The newcomers brought with them infectious diseases, resulting in a total collapse of the native cultures of Florida.The Tampa area was depopulated and ignored for more than 200 years. The sparse civilian population practically abandoned the area during the Second Seminole War from 1835 to 1842, after which the Seminoles were forced out and many settlers returned. On January 18, 1849, Tampa was officially incorporated as the "Village of Tampa".People from Tampa are generally known as "Tampans" or "Tampanians".
Tampa Bay was blockaded by the United States Navy during the war, and Tampa fell into a long period of economic stagnation that continued long after the war ended. Petersburg-Clearwater, Florida Metropolitan Statistical Area. The four-county area is composed of roughly 2.9 million residents, The Greater Tampa Bay area has over 4 million residents and generally includes the Tampa and Sarasota metro areas. Between 20, the Greater Tampa Bay Market experienced a combined growth rate of 14.8 percent, growing from 3.4 million to 3.9 million and hitting the 4 million population mark on April 1, 2007.

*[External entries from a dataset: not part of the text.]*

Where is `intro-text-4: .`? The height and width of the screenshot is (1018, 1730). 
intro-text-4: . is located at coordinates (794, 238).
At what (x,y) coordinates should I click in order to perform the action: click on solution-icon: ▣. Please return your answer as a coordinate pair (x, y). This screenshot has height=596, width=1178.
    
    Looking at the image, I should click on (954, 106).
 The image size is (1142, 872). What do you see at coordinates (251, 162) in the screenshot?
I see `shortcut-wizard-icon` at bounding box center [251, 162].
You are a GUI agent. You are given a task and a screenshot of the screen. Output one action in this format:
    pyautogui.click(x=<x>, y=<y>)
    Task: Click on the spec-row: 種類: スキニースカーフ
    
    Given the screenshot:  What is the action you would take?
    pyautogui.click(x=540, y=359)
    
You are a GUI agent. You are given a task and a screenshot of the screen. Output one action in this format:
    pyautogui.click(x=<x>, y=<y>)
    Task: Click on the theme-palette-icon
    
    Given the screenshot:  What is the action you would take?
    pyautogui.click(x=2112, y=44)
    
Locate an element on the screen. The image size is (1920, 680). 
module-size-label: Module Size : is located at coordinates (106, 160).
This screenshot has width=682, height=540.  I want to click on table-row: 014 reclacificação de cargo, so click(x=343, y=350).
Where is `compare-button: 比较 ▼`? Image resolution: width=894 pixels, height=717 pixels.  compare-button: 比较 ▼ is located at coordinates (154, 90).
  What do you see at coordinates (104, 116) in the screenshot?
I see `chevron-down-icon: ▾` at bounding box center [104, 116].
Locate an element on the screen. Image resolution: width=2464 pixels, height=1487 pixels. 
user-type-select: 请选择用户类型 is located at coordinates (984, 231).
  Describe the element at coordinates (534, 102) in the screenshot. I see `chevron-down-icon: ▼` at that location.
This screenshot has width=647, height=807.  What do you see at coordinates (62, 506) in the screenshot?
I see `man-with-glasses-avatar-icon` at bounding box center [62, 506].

The situation finally improved in the 1880s, when the first railroad links, the discovery of phosphate, and the arrival of the cigar industry jump-started its development, helping Tampa to grow from an isolated village with less than 800 residents in 1880 to a bustling city of over 30,000 by the early 1900s. When the pioneer community living near the US Army outpost of Fort Brooke was incorporated in 1849, it was called "Tampa Town", and the name was shortened to simply "Tampa" in 1855. The word "Tampa" may have meant "sticks of fire" in the language of the Calusa, a Native American tribe that once lived south of today's Tampa Bay.
It was home to 185 civilians, or 974 total residents including military personnel, in 1850.
During the Civil War, Florida seceded along with most of the southern states to form the Confederate States of America, and Fort Brooke was manned by Confederate troops.
The population of "Tampa Town" was below 800 by 1870, and had fallen further by 1880.
Fort Brooke was decommissioned in 1883, and except for two cannons displayed on the University of Tampa campus, all traces of the fort are gone.Archaeological evidence indicates the shores of Tampa Bay were inhabited by indigenous peoples for thousands of years.The Safety Harbor culture developed in the area around the year 1000 AD, and the descendant Tocobaga and Pohoy chiefdoms were living in or near the current city limits of Tampa when the area was first visited by Spanish explorers in the 16th century.Interactions between native peoples and the Spanish were brief and often violent, and although the newcomers did not stay for long, they introduced European diseases which brought the collapse of native societies across the Florida peninsula over the ensuing decades.Although Spain claimed all of Florida and beyond as part of New Spain, it did not found a colony on the west coast.Please read the layout guide and lead section guidelines to ensure the section will still be inclusive of all essential details.